▶ ENTRÉES DE LA LISTE:
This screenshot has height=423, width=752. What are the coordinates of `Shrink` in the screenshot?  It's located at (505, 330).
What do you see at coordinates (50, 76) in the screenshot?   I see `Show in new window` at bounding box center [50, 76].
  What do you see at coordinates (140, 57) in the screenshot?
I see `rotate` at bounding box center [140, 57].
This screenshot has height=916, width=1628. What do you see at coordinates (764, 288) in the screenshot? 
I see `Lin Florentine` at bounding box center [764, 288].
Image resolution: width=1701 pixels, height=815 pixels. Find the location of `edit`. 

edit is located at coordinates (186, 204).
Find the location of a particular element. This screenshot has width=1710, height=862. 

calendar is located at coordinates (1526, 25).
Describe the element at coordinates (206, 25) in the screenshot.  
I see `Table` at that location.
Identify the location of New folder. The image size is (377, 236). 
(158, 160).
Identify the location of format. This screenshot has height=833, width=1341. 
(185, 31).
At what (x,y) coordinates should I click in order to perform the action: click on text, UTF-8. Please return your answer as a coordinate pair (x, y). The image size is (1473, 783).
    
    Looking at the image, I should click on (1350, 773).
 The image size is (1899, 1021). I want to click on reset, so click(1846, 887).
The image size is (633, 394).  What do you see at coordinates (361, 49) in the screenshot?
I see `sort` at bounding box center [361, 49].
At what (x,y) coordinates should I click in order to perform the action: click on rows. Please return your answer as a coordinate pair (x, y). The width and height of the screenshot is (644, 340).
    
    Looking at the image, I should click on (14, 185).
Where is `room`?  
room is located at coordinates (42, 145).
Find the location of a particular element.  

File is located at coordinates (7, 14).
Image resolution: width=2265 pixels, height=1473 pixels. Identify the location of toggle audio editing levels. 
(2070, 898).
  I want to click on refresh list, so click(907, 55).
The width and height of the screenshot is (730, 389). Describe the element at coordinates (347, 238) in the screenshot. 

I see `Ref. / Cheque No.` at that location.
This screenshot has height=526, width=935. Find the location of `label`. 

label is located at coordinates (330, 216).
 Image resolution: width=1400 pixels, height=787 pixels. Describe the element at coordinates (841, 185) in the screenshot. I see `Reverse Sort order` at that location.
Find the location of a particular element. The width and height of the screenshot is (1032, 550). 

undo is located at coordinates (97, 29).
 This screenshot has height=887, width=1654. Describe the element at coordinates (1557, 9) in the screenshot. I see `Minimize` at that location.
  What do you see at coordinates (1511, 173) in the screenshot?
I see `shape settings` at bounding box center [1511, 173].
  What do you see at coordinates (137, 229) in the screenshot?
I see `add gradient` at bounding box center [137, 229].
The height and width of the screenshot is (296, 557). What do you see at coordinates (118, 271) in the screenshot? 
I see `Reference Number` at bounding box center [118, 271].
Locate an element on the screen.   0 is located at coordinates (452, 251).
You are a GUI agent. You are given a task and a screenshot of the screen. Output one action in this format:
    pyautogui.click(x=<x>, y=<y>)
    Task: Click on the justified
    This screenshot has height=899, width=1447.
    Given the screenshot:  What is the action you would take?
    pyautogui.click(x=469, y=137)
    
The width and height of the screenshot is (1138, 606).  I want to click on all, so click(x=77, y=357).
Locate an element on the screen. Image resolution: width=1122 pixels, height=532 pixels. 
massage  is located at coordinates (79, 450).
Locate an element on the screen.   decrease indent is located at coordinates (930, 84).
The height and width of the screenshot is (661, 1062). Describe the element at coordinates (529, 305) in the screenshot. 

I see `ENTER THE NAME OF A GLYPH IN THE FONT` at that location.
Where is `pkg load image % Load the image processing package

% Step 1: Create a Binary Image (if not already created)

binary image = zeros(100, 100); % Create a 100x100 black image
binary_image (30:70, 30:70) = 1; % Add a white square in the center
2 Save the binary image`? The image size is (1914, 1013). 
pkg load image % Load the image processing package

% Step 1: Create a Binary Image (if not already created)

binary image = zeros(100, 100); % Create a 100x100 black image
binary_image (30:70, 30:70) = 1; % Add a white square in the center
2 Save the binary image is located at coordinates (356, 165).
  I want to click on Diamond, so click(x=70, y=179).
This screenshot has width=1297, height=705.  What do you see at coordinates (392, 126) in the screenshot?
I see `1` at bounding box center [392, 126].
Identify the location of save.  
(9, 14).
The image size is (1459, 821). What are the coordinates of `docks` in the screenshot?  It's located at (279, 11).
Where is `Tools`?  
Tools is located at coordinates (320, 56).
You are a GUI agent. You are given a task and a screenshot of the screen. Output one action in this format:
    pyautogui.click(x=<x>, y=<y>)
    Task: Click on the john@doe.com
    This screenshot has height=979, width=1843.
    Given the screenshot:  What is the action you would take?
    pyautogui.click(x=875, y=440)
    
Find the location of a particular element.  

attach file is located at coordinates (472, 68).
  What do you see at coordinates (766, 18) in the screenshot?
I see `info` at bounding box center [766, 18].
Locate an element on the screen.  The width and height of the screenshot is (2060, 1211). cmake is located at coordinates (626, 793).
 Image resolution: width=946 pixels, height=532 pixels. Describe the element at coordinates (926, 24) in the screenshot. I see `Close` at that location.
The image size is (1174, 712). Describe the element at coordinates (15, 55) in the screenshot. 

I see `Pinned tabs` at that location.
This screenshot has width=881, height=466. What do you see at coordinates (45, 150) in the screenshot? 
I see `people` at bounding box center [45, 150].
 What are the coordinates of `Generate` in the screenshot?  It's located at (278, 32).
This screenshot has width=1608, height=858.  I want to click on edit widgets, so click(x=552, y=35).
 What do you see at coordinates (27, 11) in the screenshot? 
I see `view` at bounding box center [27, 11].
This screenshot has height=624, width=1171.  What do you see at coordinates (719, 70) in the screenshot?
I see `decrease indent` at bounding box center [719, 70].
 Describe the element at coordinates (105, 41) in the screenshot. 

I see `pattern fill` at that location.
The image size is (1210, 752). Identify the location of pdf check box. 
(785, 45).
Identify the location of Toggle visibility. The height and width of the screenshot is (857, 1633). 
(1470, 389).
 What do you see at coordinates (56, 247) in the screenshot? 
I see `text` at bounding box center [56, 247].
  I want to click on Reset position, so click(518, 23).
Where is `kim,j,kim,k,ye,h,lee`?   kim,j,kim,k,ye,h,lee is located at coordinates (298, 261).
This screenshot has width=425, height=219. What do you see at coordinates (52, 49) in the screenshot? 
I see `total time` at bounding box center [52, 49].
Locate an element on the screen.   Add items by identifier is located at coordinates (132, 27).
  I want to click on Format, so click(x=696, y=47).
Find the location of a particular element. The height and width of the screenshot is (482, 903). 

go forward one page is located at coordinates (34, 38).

▶ LE PROBLÈME: Extrayez de la liste, sans rien y changer, les lignes qui vont de son tout début jusqu'à la ligne contenant « center [140, 57]. », celle-ci comprise.

▶ RÉPONSE RÉDIGÉE:
This screenshot has height=423, width=752. What are the coordinates of `Shrink` in the screenshot?  It's located at (505, 330).
What do you see at coordinates (50, 76) in the screenshot?   I see `Show in new window` at bounding box center [50, 76].
  What do you see at coordinates (140, 57) in the screenshot?
I see `rotate` at bounding box center [140, 57].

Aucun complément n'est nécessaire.